None of this was said that afternoon. We had said it all before. After he'd gone Iris asked m
e if I didn't think Ivor was “seeing rather a lot of Erica Caxton.”
“I don't know,” I said. “He's not seeing her at all today. He hasn't got time.”
“I'm not finding fault. I quite like the idea. Isn't it time he got married?”
I said she was years older than he and her husband had only been dead a few months.
“Only four years older,” Iris said. “I'm not saying anything would happen straight away, I said I like the idea. You know Mother and Dad will give up Ramburgh House to him and move into the lodge. I wouldn't mind Erica for a sister-in-law.”
That was never to happen. I mention it only because of the events that followed, or, rather, one event.
BACK IN MAY, the kidnap story had driven Sandy Caxton's murder from the front pages. But the inside pages kept it in the public mind.

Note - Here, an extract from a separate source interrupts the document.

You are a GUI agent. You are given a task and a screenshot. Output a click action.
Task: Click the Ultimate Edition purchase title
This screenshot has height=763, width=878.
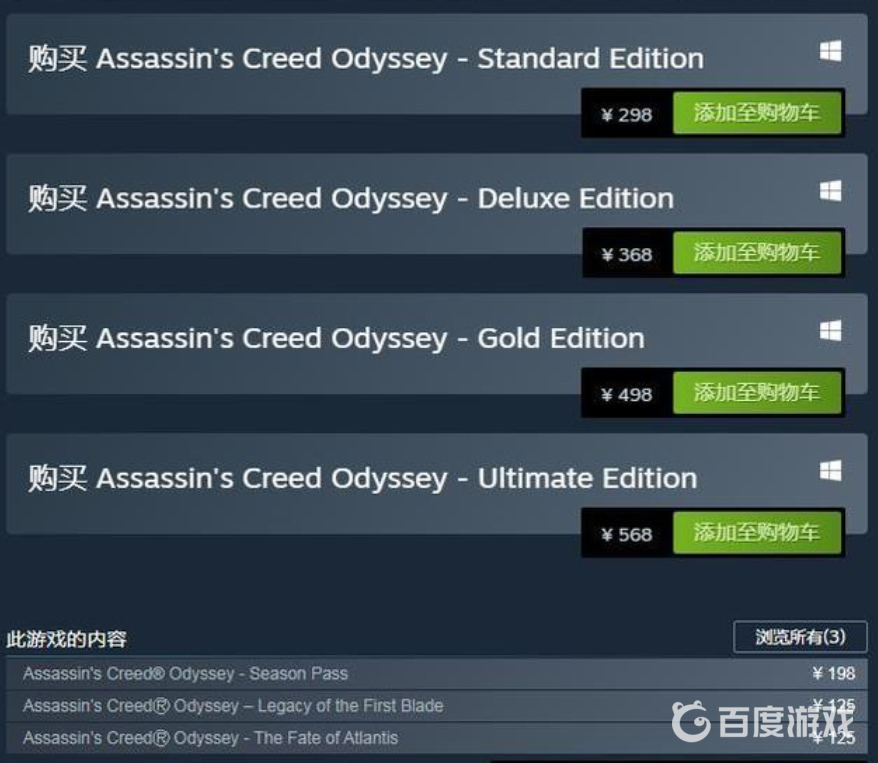pos(363,479)
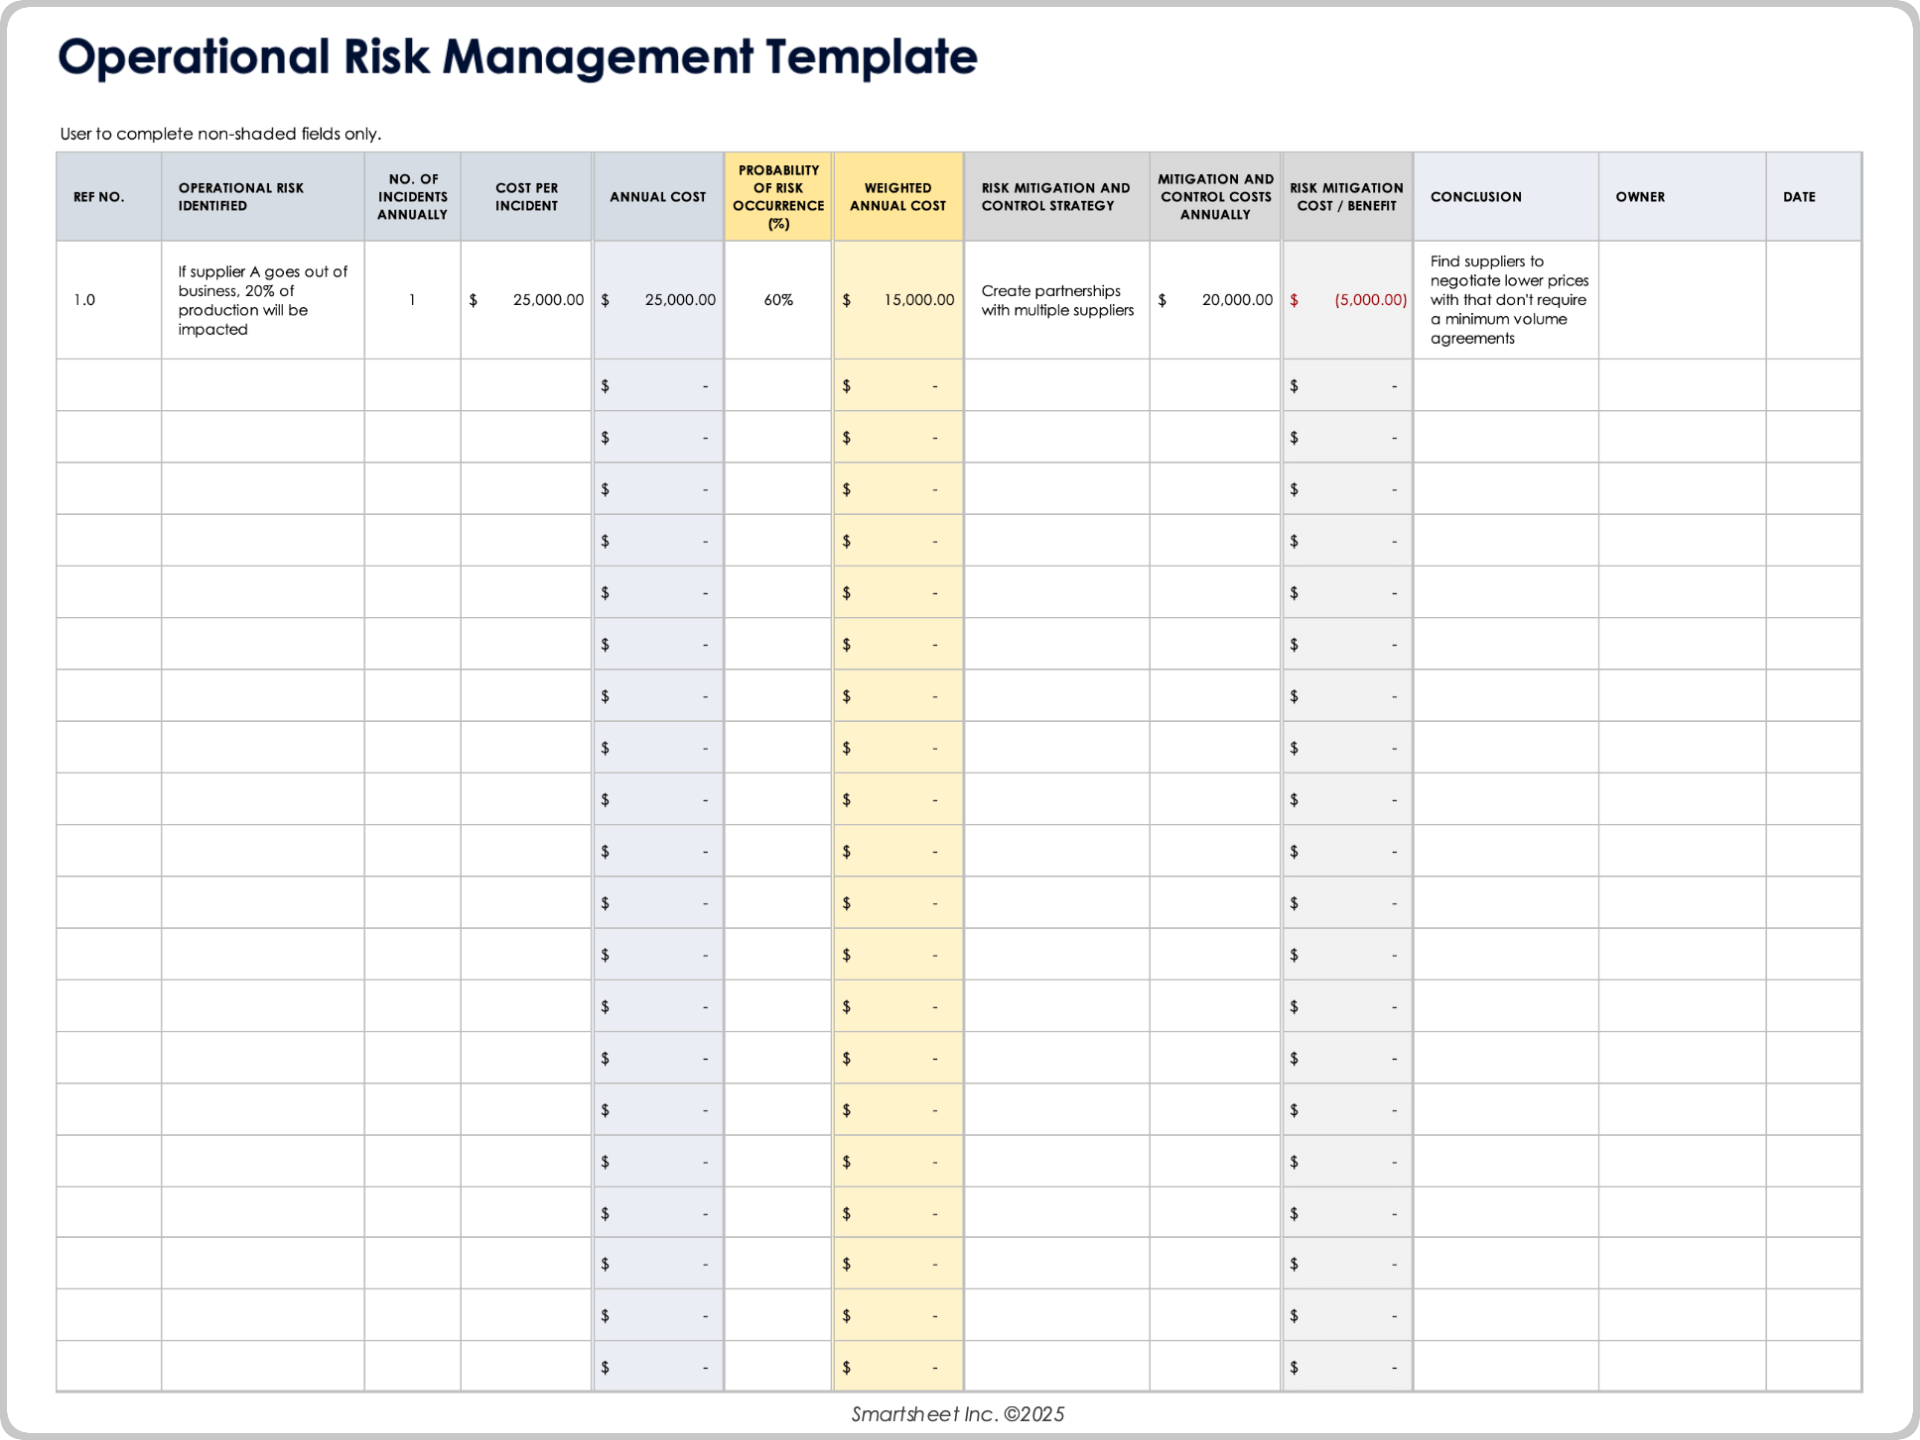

Questions were asked in the House (and repeatedly in the papers) as to the guarding of former Secretaries of State for Northern Ireland. Wasn't it taken for granted that such people were protected not merely during the time they held that office but for the rest of their lives?
Since Sandy's death a series of IRA attacks had been carried out in mainland Britain and West Germany. Hooded men shot dead a young soldier and wounded his two companions as they waited for a train on Lichfield station. A bomb on the roof of the Honour able Artillery Company in London exploded, injuring seventeen civilians, most of them students at a twenty-first birthday party. Another, planted a few feet inside the doorway of the Carlton Club, haunt of Tory grandees, seriously injured a porter and wounded two others. And there were many more, including the murder of a nun in County Armagh and an explosion at the London Stock Exchange.